Surely they have terminated the contract as they have deemed you to be unreliable in having had so many days off in such a short period rather than discriminating against you because you have bi-polar?

If you are only on a fixed term contract and have had that many days off they are looking for someone who will be around to get the work done in the timescale they require. To date (although your standard of work may be being praised) it would appear that you may not be there to get it done in a timely fashion.

I think you are clutching at straws and therefore YABU to try to drag the COO into it merely because his wife also suffers with BPD.

Princecharlesfirstwife Tue 07-Nov-17 15:53:41

If I'd had 14 days off since April I'd be under formal action, whatever my reasons for sickness. I honestly don't see what writing to the COO would achieve.

TheSnowFairy Tue 07-Nov-17 16:01:24

Not including April, you have had 12 working days off since August.

That is the reason you have not been kept on.

Oddmanout Tue 07-Nov-17 16:16:34

Everyone has reasons for being off and a bereavement of a close family member (something which I've been through this year myself, so I'm sorry OP) requires time off end of. The number of days doesn't matter if its proportional to the issue faced.

Iamnotmydisability Thu 09-Nov-17 17:12:40

I'm quite surprised that some posters would take into account the death of a parent and a miscarriage in determining whether someone was 'reliable'.

I only had one father, he can't die again.

I'm not trying to get pregnant so the chances of me having a miscarriage are slim to none now until after the contract would have ended anyway.

DancesWithOtters Thu 09-Nov-17 17:20:01

I don't think YABU. It's shit, and you should send the letter so that it can be investigated whether your BP had anything to do with it.

Mind you, I'm on a permanent contract and 3 periods of absence totalling 14 days would cause you to be monitored at my company. It's shit, but it's not uncommon :-(

MrsSchadenfreude Thu 09-Nov-17 17:20:09

I don't think it necessarily relates to your condition, it is the fact that, as someone else has said, you have had 12 days off since August, which gives doubt as to your reliability.

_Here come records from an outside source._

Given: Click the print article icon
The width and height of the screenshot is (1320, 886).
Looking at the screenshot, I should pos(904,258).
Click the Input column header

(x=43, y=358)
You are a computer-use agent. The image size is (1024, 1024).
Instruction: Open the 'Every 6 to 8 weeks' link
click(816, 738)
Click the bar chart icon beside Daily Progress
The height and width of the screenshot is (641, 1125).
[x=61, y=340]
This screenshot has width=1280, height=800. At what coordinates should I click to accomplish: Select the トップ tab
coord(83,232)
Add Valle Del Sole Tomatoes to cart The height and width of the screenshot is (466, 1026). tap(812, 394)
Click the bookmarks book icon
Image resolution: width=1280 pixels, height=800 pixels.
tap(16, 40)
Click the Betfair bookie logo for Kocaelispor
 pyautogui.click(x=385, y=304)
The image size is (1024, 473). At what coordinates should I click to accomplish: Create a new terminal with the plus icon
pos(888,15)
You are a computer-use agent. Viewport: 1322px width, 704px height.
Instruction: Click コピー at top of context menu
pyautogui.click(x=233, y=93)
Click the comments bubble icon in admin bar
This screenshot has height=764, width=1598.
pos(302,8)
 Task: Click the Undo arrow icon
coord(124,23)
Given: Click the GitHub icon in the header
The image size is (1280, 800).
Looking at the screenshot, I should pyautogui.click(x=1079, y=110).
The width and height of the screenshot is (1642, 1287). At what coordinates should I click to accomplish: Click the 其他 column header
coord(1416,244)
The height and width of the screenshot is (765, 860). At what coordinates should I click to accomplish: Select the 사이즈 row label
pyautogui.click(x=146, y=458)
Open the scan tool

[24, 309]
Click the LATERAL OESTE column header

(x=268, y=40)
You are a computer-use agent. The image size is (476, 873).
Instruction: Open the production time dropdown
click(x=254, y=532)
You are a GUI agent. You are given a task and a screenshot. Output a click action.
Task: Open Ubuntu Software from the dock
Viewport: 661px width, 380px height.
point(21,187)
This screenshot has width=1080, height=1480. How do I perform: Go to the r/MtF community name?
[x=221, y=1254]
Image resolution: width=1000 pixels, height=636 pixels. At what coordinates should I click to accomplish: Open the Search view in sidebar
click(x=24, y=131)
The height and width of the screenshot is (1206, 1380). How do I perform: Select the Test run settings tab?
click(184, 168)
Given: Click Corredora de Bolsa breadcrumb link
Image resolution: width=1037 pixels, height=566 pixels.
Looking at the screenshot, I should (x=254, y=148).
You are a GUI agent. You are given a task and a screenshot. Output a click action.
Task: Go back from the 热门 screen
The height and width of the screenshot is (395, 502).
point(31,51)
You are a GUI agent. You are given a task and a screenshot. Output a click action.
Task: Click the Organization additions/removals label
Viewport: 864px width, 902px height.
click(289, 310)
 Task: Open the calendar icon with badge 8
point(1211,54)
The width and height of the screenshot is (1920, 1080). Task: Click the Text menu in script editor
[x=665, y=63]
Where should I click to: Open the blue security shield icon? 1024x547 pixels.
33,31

HildeburgBrown Thu 09-Nov-17 17:29:22

I'm sorry you've had such a shitty year, losing your father and suffering a miscarriage in a short space of time flowers.

I don't know if you can claim discrimination, but I would email to say that you are unhappy with the way they let you go - i.e. without any warning that they were unhappy with the amount of absence. They didn't give you any chance to improve, or any chance to reassure them that this was an unusual occurrence. I think they were unprofessional.

brasty Thu 09-Nov-17 17:32:27

I too think it is a lot of days off.

But I also know that there is a lot of prejudice about mental illness and I would never disclose something like that at work.

brasty Thu 09-Nov-17 17:48:42

By saying a lot of days off, obviously they were all totally justified. But so many places now are so hot on any sick leave at all.
But yes, worth writing a letter.

cheminotte Thu 09-Nov-17 17:52:35

We use the Bradford factor at my work and that many sickness absences would be a problem. But a bereavement would be compassionate leave and a miscarriage is maternity related so doesn't count either. Unfortunately this is where being a contractor is very different to a permanent employee.

smudgedlipstick Thu 09-Nov-17 18:16:38

We are allowed 4 days off before they can start formal disciplinary proceedings so I’m not surprised after 14 days off in less than a year you have been let go, that’s quite a lot of absence. Understandable absence, I feel for you, but from a business point of view that amount of absence is not acceptable

Uptheduffy Thu 09-Nov-17 18:28:16

As an employee only the most recent days off would count as sickness absence - the others are compassionate leave and absence due to pregnancy. So I would be in no bother at all.
I think you have kept both absences to a minimum - I'm sure most people are off around a week for a bereavement like that, and I've had a fortnight for a miscarriage before.